Kaum hatte ich in der vergangenen Woche die zentrale Rolle des Eckpunktes im politischen Leben enthüllt und in der Zentralisierung von Eckpunkten das geheimste Werkzeug demokratischer Machttechniker entdeckt, las ich in der Welt die Überschrift: »Bis das neue Rettungsprogramm für Athen steht, müssen Knackpunkte geklärt werden.«
Hier stehen wir nun erneut vor überwältigend großen Fragen. Denn bevor man einen Knackpunkt klären kann, muss man erst einmal wissen: Was ist ein Knackpunkt? Ist es denn überhaupt möglich, dass ein Punkt knackt? Es gibt so vieles in der Welt, das knacken kann, Knochen, Finger, Gelenke. Und ich muss zum Beispiel, höre ich das Wort »knacken«, stets an den einst berühmten Pianisten Artur Schnabel und seine Vorliebe für Schüttelreime denken, die ihn Verse dichten ließ wie diesen:
»Am Anfang war auch Schnabel nur das Ende einer Nabelschnur.«
Schnabel nun wurde eines Tages auf einer Wanderung von einem Bergführer in kurzer Hose begleitet. Er zeigte auf dessen Knie und sagte:
»Nacktes Knie -
knackt es nie?«
Ja, der ganze Mensch ist, wenn man so will (und wer wollte nicht so?), ein permanent knackendes Geschöpf, nicht nur knackt sein Körper (je älter er wird, um so mehr). Nein, der Mensch als solches knackt auch an der Welt herum, im Fassbaren (Nüsse, Läuse, Panzer, auch beim Zerbeißen knackender Därme von Knackwürsten) wie im Unfassbaren (Geheimcodes, Rätsel).

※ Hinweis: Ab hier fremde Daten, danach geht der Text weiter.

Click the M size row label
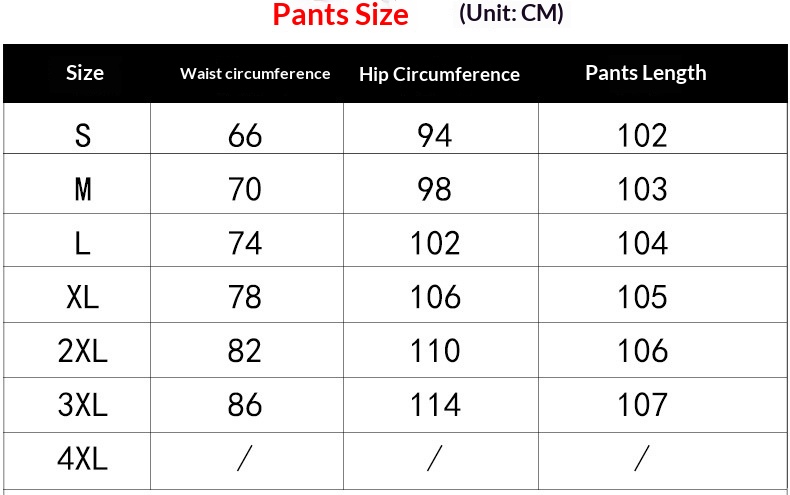This screenshot has height=495, width=790. click(83, 189)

Doch was ist mit dem Punkt? Wann, wo und unter welchen Bedingungen knacken Punkte, sodass man sie Knackpunkte nennen dürfte? Nehmen wir einmal den Punkt, wie wir ihn verwenden, wenn wir schreiben und wie er auch in diesem Text schon mehrmals aufgetaucht ist und jetzt gerade hier sogar doppelt erscheint: Ist er nicht das genaue Gegenteil von etwas Knackendem, nämlich reine Geräuschlosigkeit und pure Stille? Markiert man mit einem Punkt die Pause zwischen zwei Sätzen, heißt das: Hier schweigt der Autor, hält er inne, setzt neu an.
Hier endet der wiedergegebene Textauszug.